Disclaimer: The comments in this blog are my personal opinion and may or may not reflect an adopted position of the city of Glendale and its city council.

Let’s begin with a story. It is Tuesday, March 17th, St. Patrick’s Day. It also happens to be the Democrat Presidential Preference Election Day. CoVid 19 is in full force so many voters that day chose to drop of their mail in ballots at a polling location. One of the polling locations was the Westside Church of God on Bethany Home Road just east of 83rd Avenue.

One of the favorite haunts of paid petition circulators is any place that is hosting an event or where people visit on a regular basis, such as a grocery store. For the same amount of time and effort they can maximize the number of signatures they can collect.

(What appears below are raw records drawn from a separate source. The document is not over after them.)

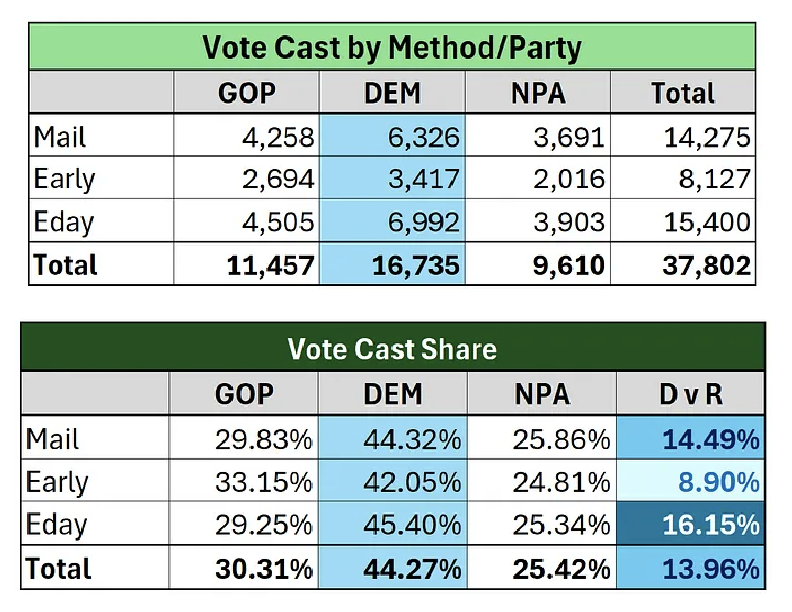The width and height of the screenshot is (792, 612).
Task: Select the Eday DEM cell 6,992
Action: tap(418, 222)
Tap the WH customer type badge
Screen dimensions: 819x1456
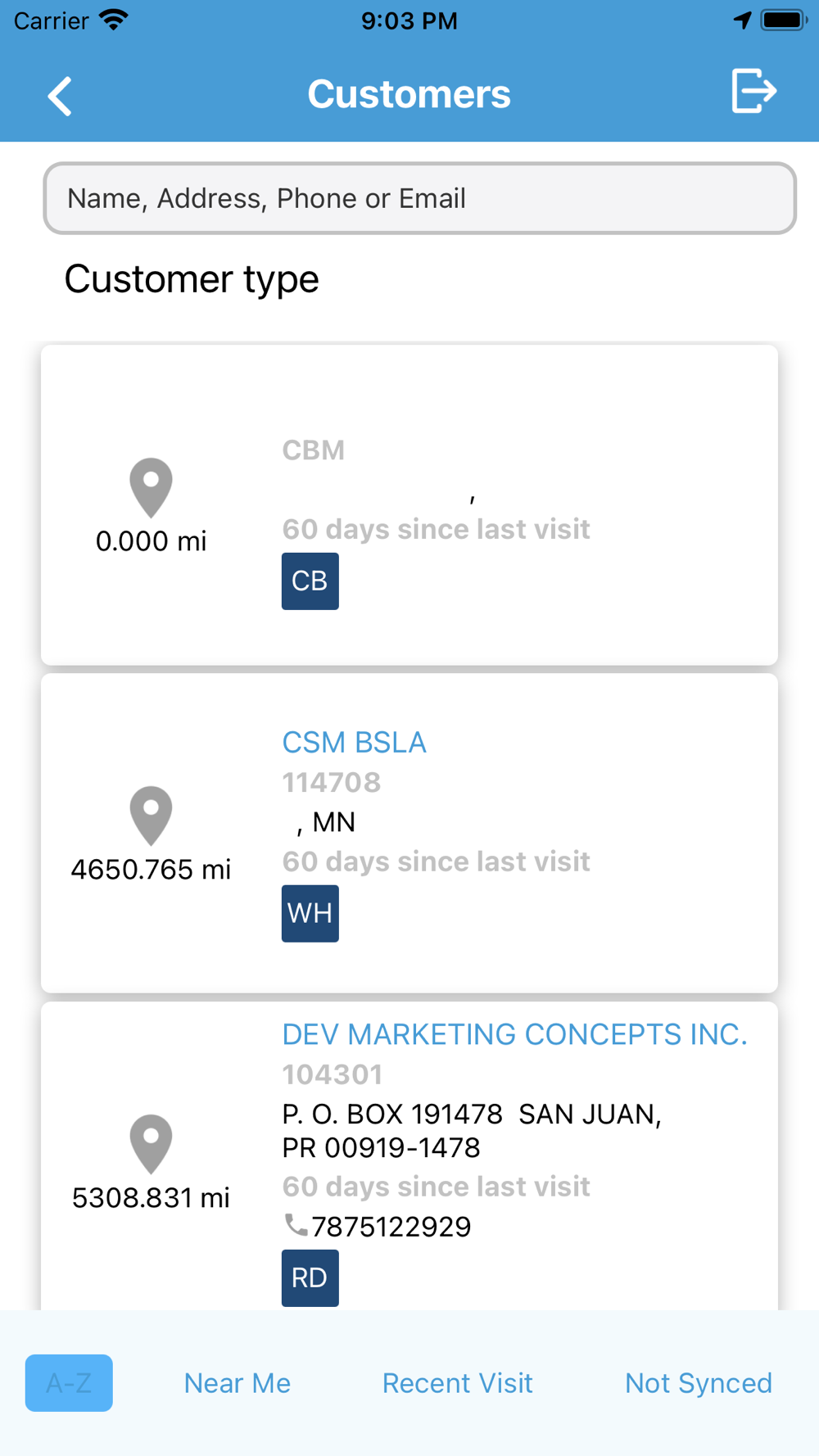pyautogui.click(x=310, y=914)
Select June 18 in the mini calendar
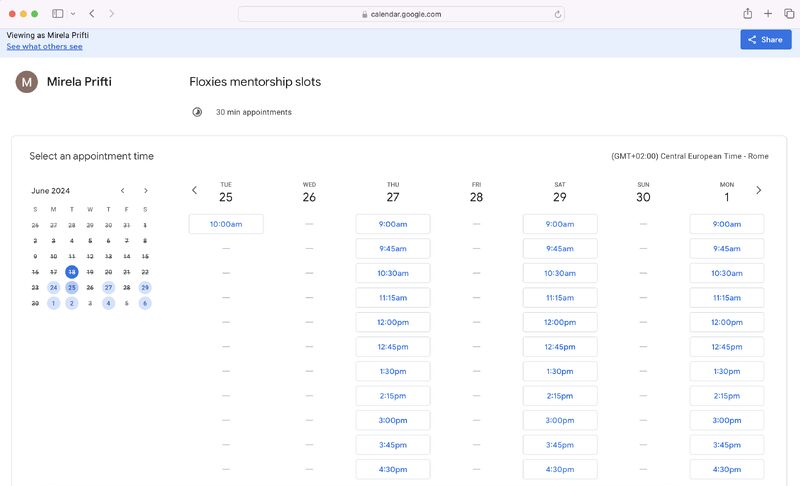 [x=72, y=271]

At least one was standing at the Westside Church of God location on March 17th. When people showed up to vote or to drop off their mail in ballots they were asked to sign one and/or both of two petitions. One petition was for a candidate for a local school board and the other petition was…wait for it…for my opponent. Many people signed that day. Here are the two petitions with a total of 20 challenged signatures that were the subject of my court challenge.

 

 

 

 

 

 

 

 

 

 

 

 

 

 

 

 

 

 

 

 

 

 

 

I contended in court that Mr. Alexander, although he signed the backs of the petitions, did not collect the signatures or witness the signatures. In fact, Mr. Alexander appears to have signed the backs of those two petitions. I think it is fair to say it is his signature when compared to his signature on the Candidate Statement of Interest form presented here.

 

 

 

 

 

 

 

 

 

 

 

 

 

 

 

 

 

 

 

 

 

 

 

 

 

 

 

 

 

 

 

We were able to make contact with several of the petition signers. To protect their privacy, I will not refer to them by their names.  For the sake of brevity I am offering the relevant portions of only 2 of the 3 witnesses’ telephonic testimonies from an official transcript. I have never met them and do not know them. They agreed to testify of their own volition when asked to do so by my attorney.

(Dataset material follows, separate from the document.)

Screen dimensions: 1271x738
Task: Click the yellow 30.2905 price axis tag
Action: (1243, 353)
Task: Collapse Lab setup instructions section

I personally think their testimonies would have been more compelling if they had been able to appear in court in person. That was not able to happen because of CoVid 19 and proved to be disadvantageous to us.

Clark Attorney (CA): “…You’re a Glendale resident; are you not?”

Witness #1 (W1): “Yes, I am.”

CA: “…do you recall signing a petition sheet for a candidate for the – for a Glendale Council race?”

W1: “Yes.”

CA: “Do you remember the name of that individual?”

W1: “No, I do not.”

CA: “…was it for a council race?”

W1: “Yes, it was for city council.”

CA: “Did you sign more than one petition for a city council race?”

W1: “No, not for the city – I just signed one for city council. There was another one that I signed for, that was for a school board; I believe it was.”

CA: “Were you sent a petition sheet with your signature on it?”

W1: “Yes.”

CA: “Did you review that petition sheet?”

W1: “Yes. I did.”

CA: “Did that appear to be the petition sheet that you signed?”

W1: “Yes, it was.”

CA: “Did that petition sheet – did it have a photo of an individual on the upper left corner?’

W1: “Yes, it did.”

CA: “Was the person whose photo was on that petition sheet, was he the one you signed for?”

W1: “No.”

CA: “Now, in terms of the person who you saw on the petition sheet that was sent to you, that bore your signature, do you ever remember seeing that individual at that time?”

W1: “No at all.”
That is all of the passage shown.